Monster Hunter International
"Okay, fine. But if you try anything stupid, I will beat you down. I'm just itching for a reason to get my violence on. Got it?"
"Fine. Just hurry up." I unlocked the cuffs and waited patiently as he made his way to the bathroom. He closed the door behind him. I opened it.
"Nope. I don't trust you."
"Fine. Suit yourself . . . freak."
I waited while he took care of business. Once he had washed his hands and pulled back his hair, I escorted him back to the bed and put the cuffs back on. He gave me no trouble. I passed the food over and he gobbled it down messily.
"You knocked me out," he said between bites. "If I was in the shape I used to be, I would have kicked your ass."
"Whatever you have to tell yourself," I said.
"Don't get cocky. I've been around guys like you. I know your type. You're hired muscle. Just a trigger puller. I bet Earl brought you on because you're good at hurting things. You know what? That don't make you special. Hurting things is easy. Understanding them is hard."
"I don't like to complicate things. I see the monster. I shoot the monster. There. Nice and simple," I said.
"Let me let you in on a little secret, kid. Guys like you are a dime a dozen. A real Hunter understands his prey. He knows how they think. He succeeds where others fail because he knows the monster better than he knows himself. I was the best Hunter we've ever had because of that."
"Whoever fights monsters should see to it that in the process he does not become a monster . . ." I said.
"And when you look long into an abyss, the abyss also looks into you. Ahh . . . an educated man. Well, you're not as stupid as you look. Don't quote Nietzsche at me, kid. That German crackpot wouldn't know a real monster if it bit him on the ass."
Actually I hated philosophy. I had memorized the quote from the intro of a video game. "You about done?" I asked.

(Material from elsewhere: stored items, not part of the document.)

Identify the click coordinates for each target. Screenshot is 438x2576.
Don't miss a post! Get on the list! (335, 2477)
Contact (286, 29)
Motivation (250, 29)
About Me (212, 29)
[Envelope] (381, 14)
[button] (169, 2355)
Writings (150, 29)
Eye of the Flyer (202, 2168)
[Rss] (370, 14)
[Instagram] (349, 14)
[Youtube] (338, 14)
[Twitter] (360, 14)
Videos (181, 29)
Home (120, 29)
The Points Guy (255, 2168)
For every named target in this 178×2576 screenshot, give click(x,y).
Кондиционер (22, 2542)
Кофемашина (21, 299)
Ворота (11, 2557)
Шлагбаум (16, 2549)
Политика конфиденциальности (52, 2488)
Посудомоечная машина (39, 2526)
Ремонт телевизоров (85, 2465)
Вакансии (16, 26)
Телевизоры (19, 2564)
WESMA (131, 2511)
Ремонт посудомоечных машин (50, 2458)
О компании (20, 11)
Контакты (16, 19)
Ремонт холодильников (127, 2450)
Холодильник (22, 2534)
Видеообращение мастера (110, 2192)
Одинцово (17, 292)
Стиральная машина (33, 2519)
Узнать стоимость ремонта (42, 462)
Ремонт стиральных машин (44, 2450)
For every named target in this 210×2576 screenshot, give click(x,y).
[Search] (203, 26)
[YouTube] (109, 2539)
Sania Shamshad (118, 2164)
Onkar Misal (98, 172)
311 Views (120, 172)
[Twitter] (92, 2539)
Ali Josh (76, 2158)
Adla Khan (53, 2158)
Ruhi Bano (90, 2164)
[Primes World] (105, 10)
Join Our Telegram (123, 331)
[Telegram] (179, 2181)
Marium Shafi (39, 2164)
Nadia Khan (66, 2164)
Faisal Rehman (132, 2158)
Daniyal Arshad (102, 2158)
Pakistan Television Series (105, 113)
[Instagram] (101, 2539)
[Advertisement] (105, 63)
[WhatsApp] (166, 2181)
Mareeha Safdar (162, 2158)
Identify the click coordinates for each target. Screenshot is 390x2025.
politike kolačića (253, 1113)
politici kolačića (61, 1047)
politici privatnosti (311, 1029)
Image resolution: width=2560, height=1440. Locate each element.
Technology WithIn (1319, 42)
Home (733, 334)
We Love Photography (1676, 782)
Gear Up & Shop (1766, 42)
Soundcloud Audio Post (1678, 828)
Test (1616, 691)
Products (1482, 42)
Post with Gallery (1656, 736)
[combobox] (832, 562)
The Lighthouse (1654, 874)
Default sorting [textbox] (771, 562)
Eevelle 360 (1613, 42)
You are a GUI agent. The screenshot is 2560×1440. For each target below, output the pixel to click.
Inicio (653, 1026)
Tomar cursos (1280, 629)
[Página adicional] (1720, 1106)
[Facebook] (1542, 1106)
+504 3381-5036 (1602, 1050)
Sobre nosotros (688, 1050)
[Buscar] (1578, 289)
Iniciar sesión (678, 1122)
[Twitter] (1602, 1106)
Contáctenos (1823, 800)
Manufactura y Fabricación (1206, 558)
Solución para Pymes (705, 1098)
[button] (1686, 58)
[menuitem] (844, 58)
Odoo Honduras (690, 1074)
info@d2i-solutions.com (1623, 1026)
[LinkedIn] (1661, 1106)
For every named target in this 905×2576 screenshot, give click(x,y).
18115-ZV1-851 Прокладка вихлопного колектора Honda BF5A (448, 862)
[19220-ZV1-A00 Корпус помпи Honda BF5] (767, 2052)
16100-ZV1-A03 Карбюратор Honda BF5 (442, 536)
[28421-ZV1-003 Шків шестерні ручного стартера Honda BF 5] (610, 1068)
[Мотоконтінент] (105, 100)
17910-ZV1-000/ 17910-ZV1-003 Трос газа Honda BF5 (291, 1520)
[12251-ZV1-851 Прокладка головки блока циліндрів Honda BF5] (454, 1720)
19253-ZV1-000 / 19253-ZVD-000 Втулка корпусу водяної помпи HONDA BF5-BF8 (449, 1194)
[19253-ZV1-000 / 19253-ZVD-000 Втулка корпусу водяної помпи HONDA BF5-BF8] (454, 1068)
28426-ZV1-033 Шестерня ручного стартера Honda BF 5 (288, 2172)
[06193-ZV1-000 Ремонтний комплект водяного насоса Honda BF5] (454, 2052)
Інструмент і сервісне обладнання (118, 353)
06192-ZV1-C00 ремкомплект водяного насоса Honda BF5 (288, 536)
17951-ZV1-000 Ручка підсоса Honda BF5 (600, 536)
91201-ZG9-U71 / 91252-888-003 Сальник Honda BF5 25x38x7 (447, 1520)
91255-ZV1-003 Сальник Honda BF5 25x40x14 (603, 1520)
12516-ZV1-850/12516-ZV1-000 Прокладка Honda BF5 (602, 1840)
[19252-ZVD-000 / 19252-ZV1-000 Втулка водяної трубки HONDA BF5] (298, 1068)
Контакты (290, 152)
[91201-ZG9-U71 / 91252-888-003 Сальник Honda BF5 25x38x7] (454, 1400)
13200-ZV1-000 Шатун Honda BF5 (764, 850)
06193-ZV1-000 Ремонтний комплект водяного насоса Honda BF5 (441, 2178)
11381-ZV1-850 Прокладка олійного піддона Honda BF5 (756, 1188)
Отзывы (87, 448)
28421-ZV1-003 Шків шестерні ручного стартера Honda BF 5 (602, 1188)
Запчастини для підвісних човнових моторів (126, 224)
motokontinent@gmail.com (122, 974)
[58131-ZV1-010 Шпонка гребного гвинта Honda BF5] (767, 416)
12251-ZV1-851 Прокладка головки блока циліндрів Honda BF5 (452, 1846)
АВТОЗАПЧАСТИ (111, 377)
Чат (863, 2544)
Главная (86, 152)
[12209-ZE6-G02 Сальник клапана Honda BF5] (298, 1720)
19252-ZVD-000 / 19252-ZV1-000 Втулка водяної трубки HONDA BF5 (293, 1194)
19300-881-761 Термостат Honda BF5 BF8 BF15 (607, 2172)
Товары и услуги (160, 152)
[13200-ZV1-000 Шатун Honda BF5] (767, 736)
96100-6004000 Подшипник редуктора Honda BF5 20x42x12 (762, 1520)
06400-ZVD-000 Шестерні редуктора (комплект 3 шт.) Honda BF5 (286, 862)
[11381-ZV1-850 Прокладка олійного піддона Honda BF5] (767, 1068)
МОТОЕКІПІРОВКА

"Julie told me a little about you. You're the dreamer. You've been having visions. You want what I've got up here." He tapped the side of his head with his fork, leaving ketchup in his hair. "You want me to help you find Lord Machado."
"Pretty much."
"I can do it, you know. The other Hunters can read those old books forever, but they ain't gonna answer your questions. It isn't what you read, it's putting the information together in your head like a puzzle. Only when you're all done can you really see the picture. I've had lots of time on my hands for the last six years. I've sat in a padded cell all day long with nothing to do but put those puzzles together. I can see the whole picture now. You fools are still trying to find your corner pieces and sorting them out by color."
"Is there a point to this, or are you just trying to get me to punch you in the head some more?"
"Here's the point: I can help you. I can tell you where and when Lord Machado is going to use his artifact. I can tell you what to do. I can tell you how to stop him. I can even tell you how to kill him. The dead guy in your head can't answer those questions, but I can."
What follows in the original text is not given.